The IR has been generated from the following C source:

// -----------------------------------------------------
typedef int __v2si __attribute__((__vector_size__(8)));
typedef long long __m64 __attribute__((__vector_size__(8)));

extern "C" int printf(const char *, ...);

int main()
{
            __m64 id17152 = {(long long)0x7aaaaaaa7aaaaaaa};
            int id17156 = 0x10000000;
            __m64 id17151 = (__m64)__builtin_ia32_psradi((__v2si)id17152, id17156);
            printf("id17151 = %llx\n", id17151[0]);
}
// ------------------------------------------------------
gcc 7.4.0 prints 0 for this code.

In a late stage IR dump the PSRAD instruction shows up with the correct shift
count:

renamable $mm0 = MMX_PSRADri killed renamable $mm0(tied-def 0), 268435456
Quuxplusone commented 4 years ago

Attached newtest.ll (652 bytes, text/plain): IR in question

Quuxplusone commented 4 years ago

The PSRAD with immediate instruction only supports 8-bits worth of shift so we masked 268435456 to 8-bits and got 0. The same issue exists for shift left and shift right for the MMX builtin. We do better with SSE shifts.

I'm inclined to fix this by just clamping the shift amount to 31 for all three shift amounts. We could do better for left/right shifts and the result to 0 explicitly, but I'm not sure we care to optimize MMX that well.

Quuxplusone commented 4 years ago
(In reply to Craig Topper from comment #1)
> The PSRAD with immediate instruction only supports 8-bits worth of shift so
> we masked 268435456 to 8-bits and got 0. The same issue exists for shift
> left and shift right for the MMX builtin. We do better with SSE shifts.
>
> I'm inclined to fix this by just clamping the shift amount to 31 for all
> three shift amounts. We could do better for left/right shifts and the result
> to 0 explicitly, but I'm not sure we care to optimize MMX that well.

How tricky would it be to match what we do for SSE for out of bounds values?
Quuxplusone commented 4 years ago

Not that tricky. We need to clamp for psrai. And for the other two emit an i32 zero and an x86isd node to move i32 to mmx. That will pattern match to the pxor zero idiom I think.

Quuxplusone commented 4 years ago

I've committed the simple clamp to 255 for all 8 affected intrinsics in 641d2e5232b423a7dd81afac94dd3db4412a4971. Using 255 avoids needing to decode the element size from the intrinsic.

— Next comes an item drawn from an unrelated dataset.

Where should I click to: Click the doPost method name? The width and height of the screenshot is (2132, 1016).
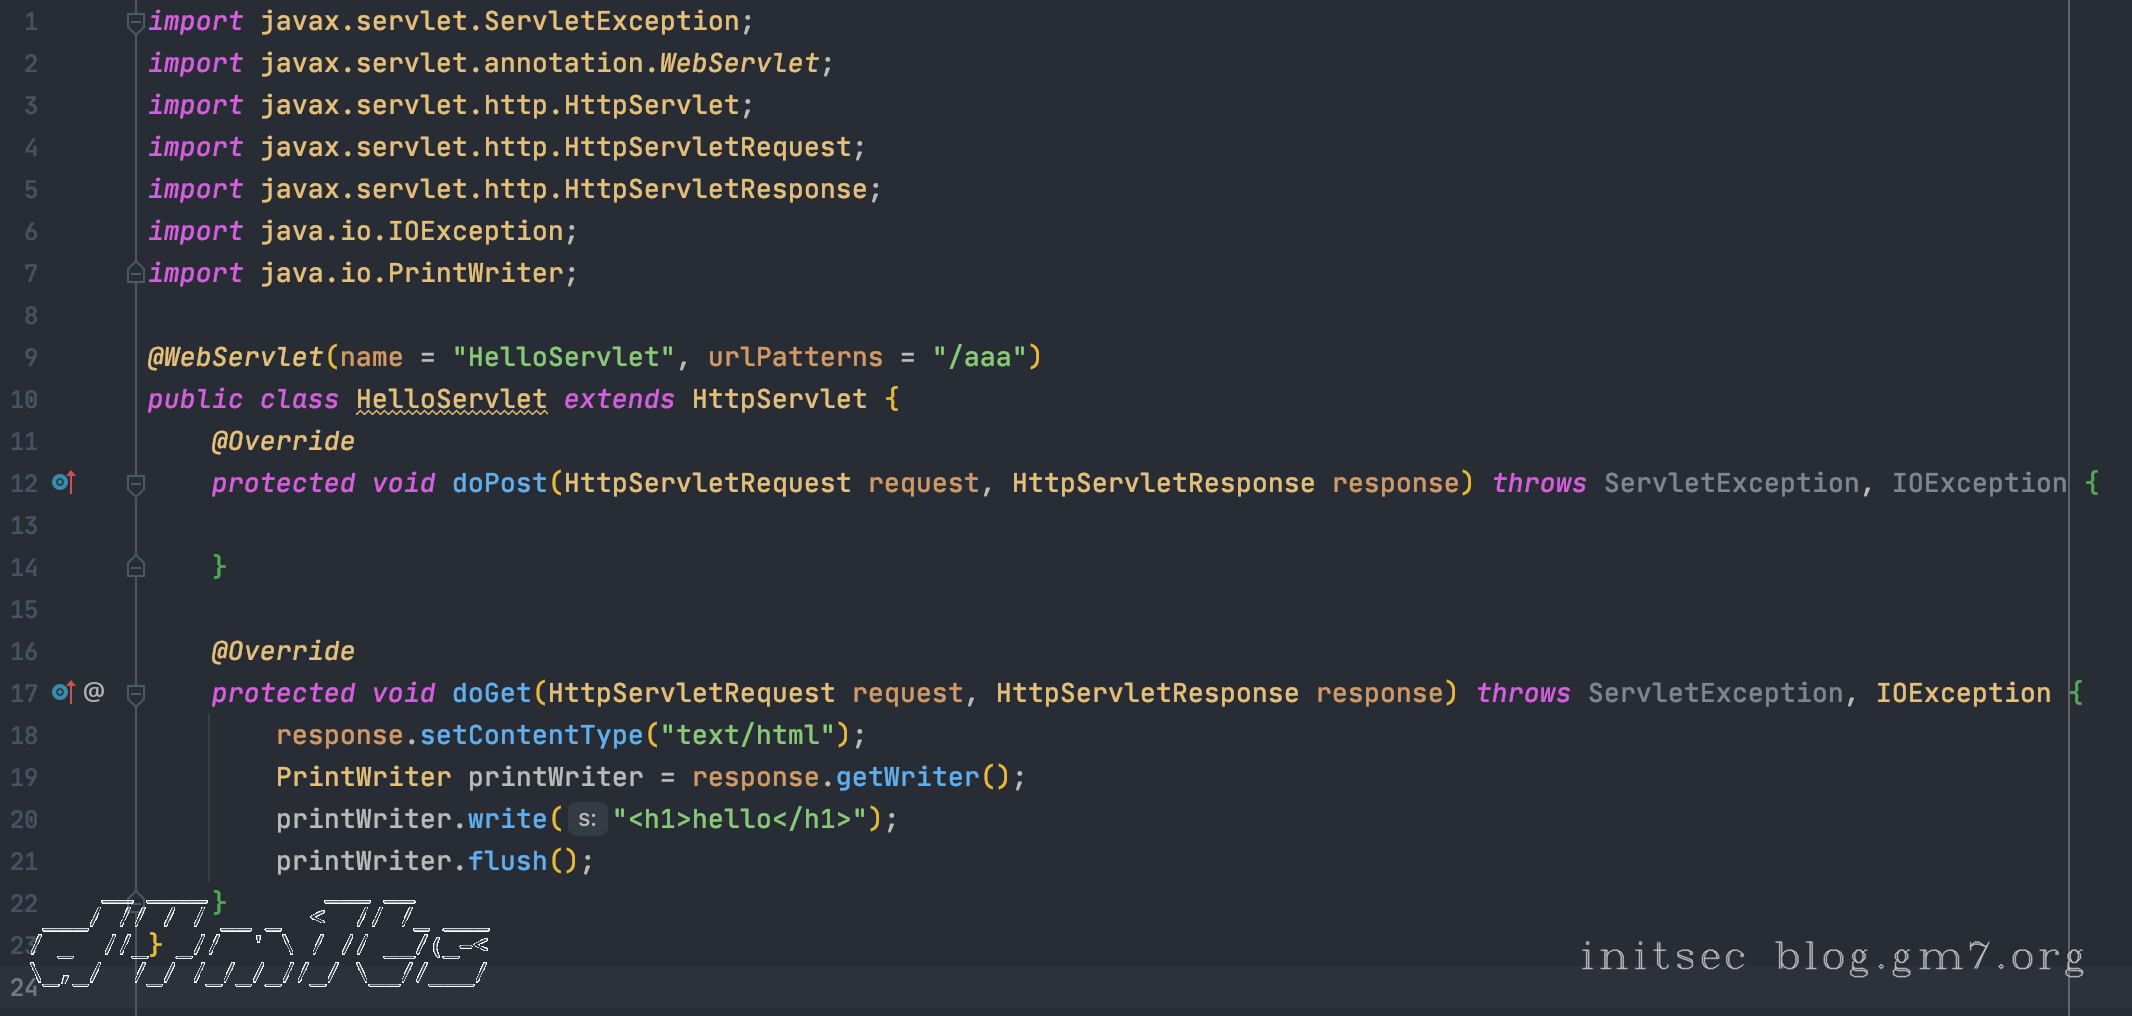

Simon, do you think I should optimize it to produce 0s when possible? Or should we start working on MMX->SSE

Quuxplusone commented 4 years ago
(In reply to Craig Topper from comment #4)
> I've committed the simple clamp to 255 for all 8 affected intrinsics in
> 641d2e5232b423a7dd81afac94dd3db4412a4971. Using 255 avoids needing to decode
> the element size from the intrinsic.
>
> Simon, do you think I should optimize it to produce 0s when possible? Or
> should we start working on MMX->SSE

Returning 0s for out of range logical shifts should be a relatively small
change, making a dent in [Bug #42320] is likely to be a much bigger issue.